The challenges for the mid-term future lie in unexpected cost increases in raw materials and the level of economic growth in both developed and emerging markets. As the industry is primarily petrochemical based, any price spikes in the oil arena can be very disruptive to the nonwoven supply chain. Also, everyone is still looking very cautiously at the various economies around the world, from some of the problems in Europe to the slowdown in growth in Asia to the almost stagnant US economy. Various monetary approaches to addressing these growth issues may result in the kind of cost volatility that is challenging for nonwovens producers and users. We would all like to see modest and steady economic growth in all economies, not rapid rises and sudden downturns.
Nonwoven fabric usage tracks closely to a nation’s GDP. Emerging countries will utilize durable nonwoven products in many necessities, and will grow into disposable nonwoven products as GDP per person increases, such as in the hygiene area where disposable diapers, femcare products, and continence products increase in acceptance and usage with rising incomes. Nonwovens producers must follow the sellers of these end products and where these end products are manufactured. As end product manufacturing develops in emerging markets, nonwovens suppliers will evaluate and invest accordingly. There remain great pockets of opportunity to help countries emerge and provide growth to our industry.
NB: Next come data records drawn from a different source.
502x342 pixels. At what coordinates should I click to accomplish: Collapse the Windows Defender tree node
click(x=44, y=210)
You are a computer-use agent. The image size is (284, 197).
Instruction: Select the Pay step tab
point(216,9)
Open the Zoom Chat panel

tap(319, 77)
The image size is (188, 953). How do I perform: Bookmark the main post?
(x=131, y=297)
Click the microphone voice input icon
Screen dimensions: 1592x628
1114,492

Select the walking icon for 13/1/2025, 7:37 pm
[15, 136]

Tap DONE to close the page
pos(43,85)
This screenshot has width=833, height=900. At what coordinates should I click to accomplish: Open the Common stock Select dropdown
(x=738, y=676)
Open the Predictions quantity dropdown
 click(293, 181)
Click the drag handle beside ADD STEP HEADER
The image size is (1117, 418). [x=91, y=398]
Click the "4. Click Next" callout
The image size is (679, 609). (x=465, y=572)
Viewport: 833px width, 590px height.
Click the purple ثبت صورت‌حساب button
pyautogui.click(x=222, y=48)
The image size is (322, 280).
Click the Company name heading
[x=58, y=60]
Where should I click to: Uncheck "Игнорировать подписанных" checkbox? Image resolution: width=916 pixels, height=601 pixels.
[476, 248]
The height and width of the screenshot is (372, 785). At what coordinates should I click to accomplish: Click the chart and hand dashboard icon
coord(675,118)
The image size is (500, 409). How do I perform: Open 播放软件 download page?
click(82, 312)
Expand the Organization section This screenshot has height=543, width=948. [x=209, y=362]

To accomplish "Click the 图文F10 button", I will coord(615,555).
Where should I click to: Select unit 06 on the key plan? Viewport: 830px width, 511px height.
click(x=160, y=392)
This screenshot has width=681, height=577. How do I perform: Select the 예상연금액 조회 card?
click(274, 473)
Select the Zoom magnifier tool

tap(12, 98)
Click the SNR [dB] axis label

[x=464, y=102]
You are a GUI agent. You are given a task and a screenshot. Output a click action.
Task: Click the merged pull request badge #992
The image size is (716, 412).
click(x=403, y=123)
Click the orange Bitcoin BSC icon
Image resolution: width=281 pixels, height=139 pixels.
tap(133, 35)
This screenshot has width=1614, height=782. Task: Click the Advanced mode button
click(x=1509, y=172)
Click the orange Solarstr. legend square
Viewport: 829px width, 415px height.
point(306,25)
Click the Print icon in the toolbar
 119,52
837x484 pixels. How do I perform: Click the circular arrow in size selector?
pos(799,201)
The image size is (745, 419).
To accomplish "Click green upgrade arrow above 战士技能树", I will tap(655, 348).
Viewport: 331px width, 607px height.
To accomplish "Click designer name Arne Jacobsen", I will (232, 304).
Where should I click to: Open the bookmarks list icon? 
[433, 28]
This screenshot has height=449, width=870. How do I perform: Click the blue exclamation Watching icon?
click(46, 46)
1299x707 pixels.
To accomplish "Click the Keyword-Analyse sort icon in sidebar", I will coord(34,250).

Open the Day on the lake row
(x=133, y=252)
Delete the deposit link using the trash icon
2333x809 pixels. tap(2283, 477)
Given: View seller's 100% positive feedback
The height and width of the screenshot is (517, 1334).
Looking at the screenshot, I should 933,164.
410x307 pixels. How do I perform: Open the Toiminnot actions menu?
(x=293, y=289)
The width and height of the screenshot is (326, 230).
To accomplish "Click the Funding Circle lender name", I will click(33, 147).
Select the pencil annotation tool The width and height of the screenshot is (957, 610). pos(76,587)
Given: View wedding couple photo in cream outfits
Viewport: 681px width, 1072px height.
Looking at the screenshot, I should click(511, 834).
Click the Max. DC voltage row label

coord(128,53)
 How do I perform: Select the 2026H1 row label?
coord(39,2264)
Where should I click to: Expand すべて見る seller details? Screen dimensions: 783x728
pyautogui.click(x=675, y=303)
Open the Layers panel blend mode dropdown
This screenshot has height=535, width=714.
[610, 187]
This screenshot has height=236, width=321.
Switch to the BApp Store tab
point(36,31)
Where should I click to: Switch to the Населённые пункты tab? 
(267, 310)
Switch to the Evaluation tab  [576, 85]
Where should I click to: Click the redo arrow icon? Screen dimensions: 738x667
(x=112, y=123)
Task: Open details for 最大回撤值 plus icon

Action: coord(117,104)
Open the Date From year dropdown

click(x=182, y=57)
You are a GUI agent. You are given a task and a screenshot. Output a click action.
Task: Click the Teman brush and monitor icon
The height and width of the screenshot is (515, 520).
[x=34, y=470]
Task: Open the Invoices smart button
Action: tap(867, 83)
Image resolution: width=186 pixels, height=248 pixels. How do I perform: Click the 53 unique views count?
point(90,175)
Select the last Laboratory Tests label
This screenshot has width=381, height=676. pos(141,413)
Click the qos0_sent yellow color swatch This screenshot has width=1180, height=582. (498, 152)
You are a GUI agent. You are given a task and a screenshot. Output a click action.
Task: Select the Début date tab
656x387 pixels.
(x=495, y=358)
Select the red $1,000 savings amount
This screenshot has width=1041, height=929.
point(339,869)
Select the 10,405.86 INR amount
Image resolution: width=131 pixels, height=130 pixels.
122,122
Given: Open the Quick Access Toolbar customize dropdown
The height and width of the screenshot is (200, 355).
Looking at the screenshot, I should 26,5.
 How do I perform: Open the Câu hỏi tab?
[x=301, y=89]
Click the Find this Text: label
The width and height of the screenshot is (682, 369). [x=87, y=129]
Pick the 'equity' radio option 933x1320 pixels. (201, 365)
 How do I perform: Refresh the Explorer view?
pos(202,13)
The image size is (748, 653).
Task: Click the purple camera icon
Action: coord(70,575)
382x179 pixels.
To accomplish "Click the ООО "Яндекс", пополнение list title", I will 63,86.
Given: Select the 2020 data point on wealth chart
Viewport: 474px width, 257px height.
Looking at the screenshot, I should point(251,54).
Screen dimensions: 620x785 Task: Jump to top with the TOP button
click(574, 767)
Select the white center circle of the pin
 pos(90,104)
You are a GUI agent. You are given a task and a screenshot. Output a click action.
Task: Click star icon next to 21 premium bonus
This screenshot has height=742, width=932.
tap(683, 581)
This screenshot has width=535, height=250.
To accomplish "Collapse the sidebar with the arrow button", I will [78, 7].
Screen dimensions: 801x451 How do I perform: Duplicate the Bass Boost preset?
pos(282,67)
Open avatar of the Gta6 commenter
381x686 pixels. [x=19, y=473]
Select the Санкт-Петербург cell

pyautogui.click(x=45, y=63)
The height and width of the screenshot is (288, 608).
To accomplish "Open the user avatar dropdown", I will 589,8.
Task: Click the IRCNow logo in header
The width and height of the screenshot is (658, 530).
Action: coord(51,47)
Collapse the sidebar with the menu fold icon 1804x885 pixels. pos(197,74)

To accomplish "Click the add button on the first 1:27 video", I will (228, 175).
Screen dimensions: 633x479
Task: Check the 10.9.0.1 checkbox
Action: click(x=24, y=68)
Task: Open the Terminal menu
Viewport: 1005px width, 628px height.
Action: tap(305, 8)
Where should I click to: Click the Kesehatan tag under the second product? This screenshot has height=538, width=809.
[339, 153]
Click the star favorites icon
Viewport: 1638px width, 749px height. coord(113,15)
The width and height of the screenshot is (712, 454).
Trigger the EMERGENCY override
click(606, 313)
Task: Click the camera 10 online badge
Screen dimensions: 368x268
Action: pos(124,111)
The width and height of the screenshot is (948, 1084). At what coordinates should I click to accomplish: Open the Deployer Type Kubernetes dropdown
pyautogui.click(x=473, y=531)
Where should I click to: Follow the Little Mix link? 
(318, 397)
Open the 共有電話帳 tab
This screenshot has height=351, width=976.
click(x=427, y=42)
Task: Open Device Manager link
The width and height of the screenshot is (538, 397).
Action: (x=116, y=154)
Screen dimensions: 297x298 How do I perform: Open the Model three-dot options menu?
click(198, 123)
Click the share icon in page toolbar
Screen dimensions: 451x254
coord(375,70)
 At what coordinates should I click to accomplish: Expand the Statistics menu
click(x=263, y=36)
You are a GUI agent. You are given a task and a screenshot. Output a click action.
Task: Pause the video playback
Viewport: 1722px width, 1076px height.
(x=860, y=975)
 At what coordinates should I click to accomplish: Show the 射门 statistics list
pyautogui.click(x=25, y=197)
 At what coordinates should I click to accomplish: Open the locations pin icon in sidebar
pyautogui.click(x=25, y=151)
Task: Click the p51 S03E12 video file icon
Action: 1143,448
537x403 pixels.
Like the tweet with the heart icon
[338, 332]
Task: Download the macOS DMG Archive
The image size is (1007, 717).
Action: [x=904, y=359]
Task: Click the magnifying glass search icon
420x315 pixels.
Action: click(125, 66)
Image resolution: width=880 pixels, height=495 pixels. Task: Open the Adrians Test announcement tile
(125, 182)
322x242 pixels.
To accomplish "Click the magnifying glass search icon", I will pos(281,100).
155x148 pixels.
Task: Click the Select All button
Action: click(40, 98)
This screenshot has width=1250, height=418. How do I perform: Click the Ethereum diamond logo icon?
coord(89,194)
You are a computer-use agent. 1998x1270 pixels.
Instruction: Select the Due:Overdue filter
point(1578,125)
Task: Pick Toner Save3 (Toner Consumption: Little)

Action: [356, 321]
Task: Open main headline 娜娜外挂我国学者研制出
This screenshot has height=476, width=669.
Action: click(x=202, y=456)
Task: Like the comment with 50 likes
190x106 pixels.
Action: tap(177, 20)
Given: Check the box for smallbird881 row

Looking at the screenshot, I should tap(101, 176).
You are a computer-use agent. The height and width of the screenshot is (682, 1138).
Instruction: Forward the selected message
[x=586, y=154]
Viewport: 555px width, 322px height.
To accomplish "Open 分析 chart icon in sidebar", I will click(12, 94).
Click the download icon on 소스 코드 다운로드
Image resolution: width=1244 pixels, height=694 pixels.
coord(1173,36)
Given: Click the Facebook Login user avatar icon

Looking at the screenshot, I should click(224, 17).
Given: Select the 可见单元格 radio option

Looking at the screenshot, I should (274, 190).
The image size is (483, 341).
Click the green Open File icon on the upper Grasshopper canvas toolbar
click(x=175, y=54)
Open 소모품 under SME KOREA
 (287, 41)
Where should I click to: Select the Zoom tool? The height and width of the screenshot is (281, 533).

This question was pretty well addressed at our recent conference on Research, Innovation and Science for Engineered Fabrics, our RISE conference, which is dedicated to connecting technical innovations with practical product applications. We saw an analysis of the North American natural gas market having a potential game changing effect on propylene and ethylene costs here and the resulting investment in these nonwoven raw materials. We saw new bioresin possibilities from starch. We saw nanotechnology still showing promise in several market areas. And we saw new materials for nonwovens use in wound care and surgery. We also know of new thrusts in battery technology using nonwovens as separator materials, and in composites for windmill blades. Because nonwoven fabrics can be engineered to provide high levels of strength, durability, toughness, and many other properties per unit of weight or calliper, the potential for new applications of nonwovens in emerging technologies is robust. That’s why we put together the RISE conference. Anyone really vested in this important question should put that on their list, as seeking these new ideas/concepts/opportunities and connecting them with the technology scouts companies use to find them is the focus of the RISE conference.